From then on, Gardner says, in meetings, her opinions would be dismissed, she was spoken down to, and on two occasions she had fingers pointed in her face.

“Not only was it derogatory, but it was done in front of other professionals and it makes it worse when you are sitting in a group of people and you’re being spoken to like you’re stupid or 2 years old,” she said. “There was one meeting I walked out of where one employee said, ‘Gosh, I thought you were being reprimanded by your dad.’”

This wasn't the first time Finn's management style was called into question. He had employment controversies in Ohio, Maryland and Michigan. But Finn said, when arriving in Watertown in July 2018, he was exonerated.

Gardner filed her complaint in November. Watertown hired HR Consultants of Glenville, New York.

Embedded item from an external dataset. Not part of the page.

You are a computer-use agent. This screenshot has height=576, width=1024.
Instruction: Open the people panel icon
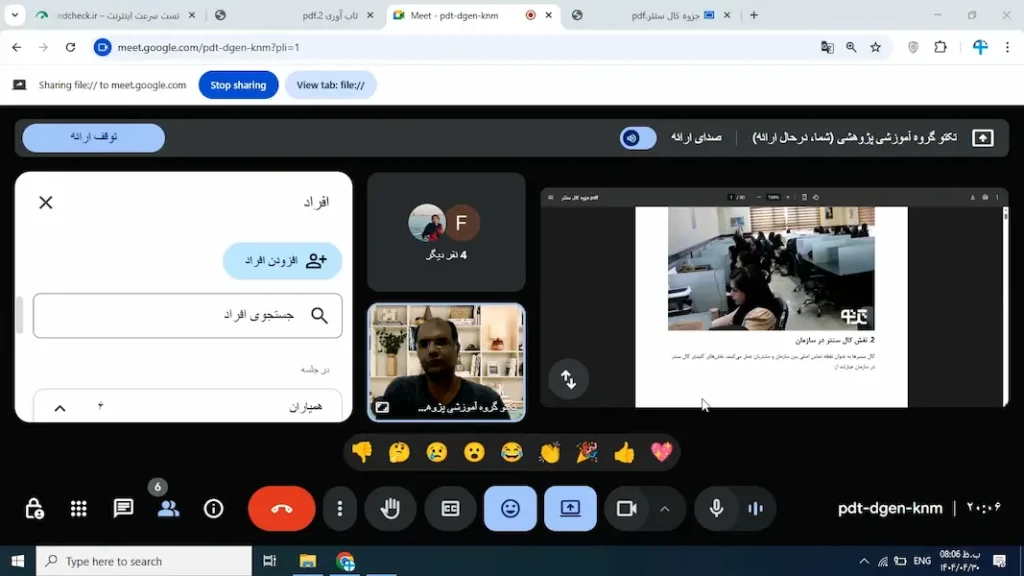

When the report came back in January, city council members went one by one to City Attorney Robert Syle’s downtown office - some needing 2 hours to read through the 50-plus pages of the report. No copies could be made, no notes could be taken. Then after a meeting on January 24, council determined the allegations did not rise to a hostile work environment.

Gardner tells a different story. When she went to read the report, she was given 5 pages, not 50. She couldn't bring her attorney. And what Gardner says the report found directly contradicts what city council determined.

"I was only given the chance to read 5 pages and the last page that I read did in fact say that there was a hostile work environment created. I am not sure how council or anyone who read the report could say there wasn't."

Gardner said in the 5 pages of the report, she's 100 percent certain it said on multiple dates there was a hostile work environment created.

Gardner is suspended without pay after the city cited her for insubordination and misconduct, saying she shouldn't have spoken with city council members about her complaint against Finn.

She should have gone to human resources. Gardner says she didn't feel she could because she says another previous complaint she filed in September was ignored.

"Did I go to council? Yes. I felt that was my avenue to voice my complaints. But it should be known that council also came to me," she said.

Gardner also said she has had council members reach out to her on various occasions asking about the complaint.

She also has a complaint filed with the state's Division of Human Rights.

Gardner still hopes her side of the story will be validated and policies will change for Watertown and other employees who she says are too afraid to come forward.

“Some of the people who wanted to complain and didn’t, they were fearful they would lose their jobs. You wonder why? I mean, here I am,” she said.

No one wanted to comment on our story Thursday - that’s 3 of 5 city council members who got back to us, acting City Manager Ken Mix and City Attorney Slye.

We also reached out to Rick Finn through a relative, but have not heard back.

Of course, if we could see the report, we’d know first hand what it said, but the city has refused to give it up, despite several attempts by 7 News and our lawyers over the past 3 months.

We’re still trying and if we get it, we’ll tell you what’s in it.